▶ Short task: Reproduce the entries below word for word, beginning at the line that contains "Identify the location of unknown" and stopping after the line that contains "Looking at the image, I should click on (811, 675).".

-------------------------

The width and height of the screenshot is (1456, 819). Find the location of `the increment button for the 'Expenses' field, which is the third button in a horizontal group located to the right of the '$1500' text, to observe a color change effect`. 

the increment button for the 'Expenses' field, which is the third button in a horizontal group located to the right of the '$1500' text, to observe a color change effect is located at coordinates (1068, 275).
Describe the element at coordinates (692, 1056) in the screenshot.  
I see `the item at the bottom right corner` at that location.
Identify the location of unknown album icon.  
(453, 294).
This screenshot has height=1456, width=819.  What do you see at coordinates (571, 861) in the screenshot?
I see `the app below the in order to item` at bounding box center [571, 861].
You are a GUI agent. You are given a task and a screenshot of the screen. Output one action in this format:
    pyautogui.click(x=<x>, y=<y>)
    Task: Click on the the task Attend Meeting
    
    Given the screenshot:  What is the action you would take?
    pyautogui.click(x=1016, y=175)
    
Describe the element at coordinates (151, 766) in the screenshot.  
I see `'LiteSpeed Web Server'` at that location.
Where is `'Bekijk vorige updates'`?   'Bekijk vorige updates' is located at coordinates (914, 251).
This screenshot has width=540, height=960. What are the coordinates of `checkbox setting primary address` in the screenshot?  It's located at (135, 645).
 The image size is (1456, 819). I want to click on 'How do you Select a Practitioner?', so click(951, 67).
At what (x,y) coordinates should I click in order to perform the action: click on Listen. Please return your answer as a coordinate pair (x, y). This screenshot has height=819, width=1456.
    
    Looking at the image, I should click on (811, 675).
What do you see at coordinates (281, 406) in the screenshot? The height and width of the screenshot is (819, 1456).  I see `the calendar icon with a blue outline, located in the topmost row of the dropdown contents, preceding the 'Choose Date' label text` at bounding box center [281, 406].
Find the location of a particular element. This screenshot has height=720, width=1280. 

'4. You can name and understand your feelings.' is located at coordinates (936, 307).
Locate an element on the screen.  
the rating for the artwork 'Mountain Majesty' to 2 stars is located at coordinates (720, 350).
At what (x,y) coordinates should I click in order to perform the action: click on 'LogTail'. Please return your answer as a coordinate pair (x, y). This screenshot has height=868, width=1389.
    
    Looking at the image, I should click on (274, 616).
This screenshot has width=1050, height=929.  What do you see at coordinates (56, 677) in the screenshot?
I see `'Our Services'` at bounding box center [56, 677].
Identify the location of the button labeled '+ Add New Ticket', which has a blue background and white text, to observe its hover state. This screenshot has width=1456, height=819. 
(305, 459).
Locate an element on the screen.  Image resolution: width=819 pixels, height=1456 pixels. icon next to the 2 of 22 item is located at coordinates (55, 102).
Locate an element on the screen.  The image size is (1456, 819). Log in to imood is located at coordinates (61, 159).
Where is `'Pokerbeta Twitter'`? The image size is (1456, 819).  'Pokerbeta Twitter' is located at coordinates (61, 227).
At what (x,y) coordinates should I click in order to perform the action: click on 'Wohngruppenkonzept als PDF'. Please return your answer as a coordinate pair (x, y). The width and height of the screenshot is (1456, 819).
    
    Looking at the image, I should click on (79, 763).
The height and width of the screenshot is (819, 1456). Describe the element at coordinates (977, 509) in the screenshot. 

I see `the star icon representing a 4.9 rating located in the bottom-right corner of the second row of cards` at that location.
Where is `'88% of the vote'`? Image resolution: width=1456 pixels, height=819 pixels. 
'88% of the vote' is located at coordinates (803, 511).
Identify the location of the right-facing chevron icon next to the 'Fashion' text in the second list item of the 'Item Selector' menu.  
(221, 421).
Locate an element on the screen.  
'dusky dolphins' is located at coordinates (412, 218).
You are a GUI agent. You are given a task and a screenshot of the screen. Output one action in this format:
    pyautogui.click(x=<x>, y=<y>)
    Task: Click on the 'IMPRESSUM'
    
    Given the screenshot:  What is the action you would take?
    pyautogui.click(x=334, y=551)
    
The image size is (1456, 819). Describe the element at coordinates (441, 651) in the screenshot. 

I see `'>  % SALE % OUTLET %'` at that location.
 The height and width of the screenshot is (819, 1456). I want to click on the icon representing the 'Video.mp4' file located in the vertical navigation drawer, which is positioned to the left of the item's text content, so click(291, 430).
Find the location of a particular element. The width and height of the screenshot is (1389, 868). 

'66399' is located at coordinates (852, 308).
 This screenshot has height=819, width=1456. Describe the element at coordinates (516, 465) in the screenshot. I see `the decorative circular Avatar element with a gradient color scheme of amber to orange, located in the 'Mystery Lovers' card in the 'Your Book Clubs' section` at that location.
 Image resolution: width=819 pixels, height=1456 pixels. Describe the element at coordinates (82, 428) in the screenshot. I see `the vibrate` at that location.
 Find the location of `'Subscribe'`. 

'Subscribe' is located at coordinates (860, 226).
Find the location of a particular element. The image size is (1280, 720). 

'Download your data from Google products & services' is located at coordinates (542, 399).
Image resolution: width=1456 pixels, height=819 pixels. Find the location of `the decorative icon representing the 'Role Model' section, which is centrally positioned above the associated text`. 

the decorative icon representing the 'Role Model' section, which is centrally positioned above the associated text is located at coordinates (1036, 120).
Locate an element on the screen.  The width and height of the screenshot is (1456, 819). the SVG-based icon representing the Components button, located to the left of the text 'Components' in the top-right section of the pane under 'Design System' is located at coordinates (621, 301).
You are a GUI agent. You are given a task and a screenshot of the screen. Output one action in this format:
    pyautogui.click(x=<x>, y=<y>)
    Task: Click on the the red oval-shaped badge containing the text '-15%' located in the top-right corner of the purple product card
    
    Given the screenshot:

-------------------------

▶ Task output:
Identify the location of unknown album icon.  
(453, 294).
This screenshot has height=1456, width=819.  What do you see at coordinates (571, 861) in the screenshot?
I see `the app below the in order to item` at bounding box center [571, 861].
You are a GUI agent. You are given a task and a screenshot of the screen. Output one action in this format:
    pyautogui.click(x=<x>, y=<y>)
    Task: Click on the the task Attend Meeting
    
    Given the screenshot:  What is the action you would take?
    pyautogui.click(x=1016, y=175)
    
Describe the element at coordinates (151, 766) in the screenshot.  
I see `'LiteSpeed Web Server'` at that location.
Where is `'Bekijk vorige updates'`?   'Bekijk vorige updates' is located at coordinates (914, 251).
This screenshot has width=540, height=960. What are the coordinates of `checkbox setting primary address` in the screenshot?  It's located at (135, 645).
 The image size is (1456, 819). I want to click on 'How do you Select a Practitioner?', so click(951, 67).
At what (x,y) coordinates should I click in order to perform the action: click on Listen. Please return your answer as a coordinate pair (x, y). This screenshot has height=819, width=1456.
    
    Looking at the image, I should click on (811, 675).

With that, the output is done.